时间：2010年11月30日 10:00

地点：理科大楼A508

报告题目：Mechanisms for Functional Regulation between Opioid Receptors

报告人：张旭 博士 中国科学院上海生命科学研究院

报告人简介：现任中国科学院上海生命科学研究院神经科学研究研究员，感觉系统研究组组长，兼任中国科学院上海生命科学研究院副院长。主要从事初级感觉神经元的分子和细胞生物学以及痛觉机理研究，在著名的《Cell》、《Neuron》、《PNAS》在内的国际学术期刊上发表研究论文73篇和综述12篇，被引用3981余次。曾获得国家杰出青年科学基金，上海科技进步奖二等奖，上海市自然科学牡丹奖等。

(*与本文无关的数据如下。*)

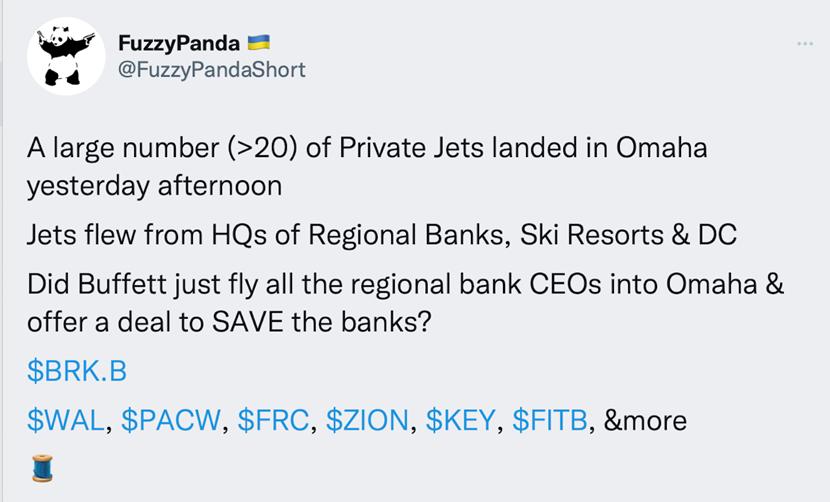Image resolution: width=830 pixels, height=502 pixels.
Task: Click the $PACW cashtag
Action: (172, 421)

报告简介：Three major types of opioid receptors, μ-, δ- and κ-opioid receptors, are expressed in small DRG neurons and in intrinsic neurons in the dorsal horn of the spinal cord. The effects of endogenous opioid peptides are mainly mediated by δ-opioid receptors (DORs). Morphine and other opioid analgesics activate μ-opioid receptors (MORs) and produce potent spinal analgesia. Among all of the agents used in pain treatments, opioid analgesics are most efficacious in the control of moderate and severe pain. There are also concerns about the use of opioid analgesics for long-term treatment of pain, because of the risk of development of tolerance and dependence, as well as many adverse effects. An important and unresolved question is the mechanism of opioid tolerance, which is a pharmacological phenomenon that develops with the repeated use of opioids and brings about the need to increase the dose to maintain equipotent analgesic effects. DORs form heteromers with MORs and negatively regulate MOR-mediated spinal analgesia. However, the underlying mechanism remains largely unclear. Our recent study uncovers a mechanism for functional regulation between DORs and MORs, and further provides a potential strategy to improve opioid analgesic therapies.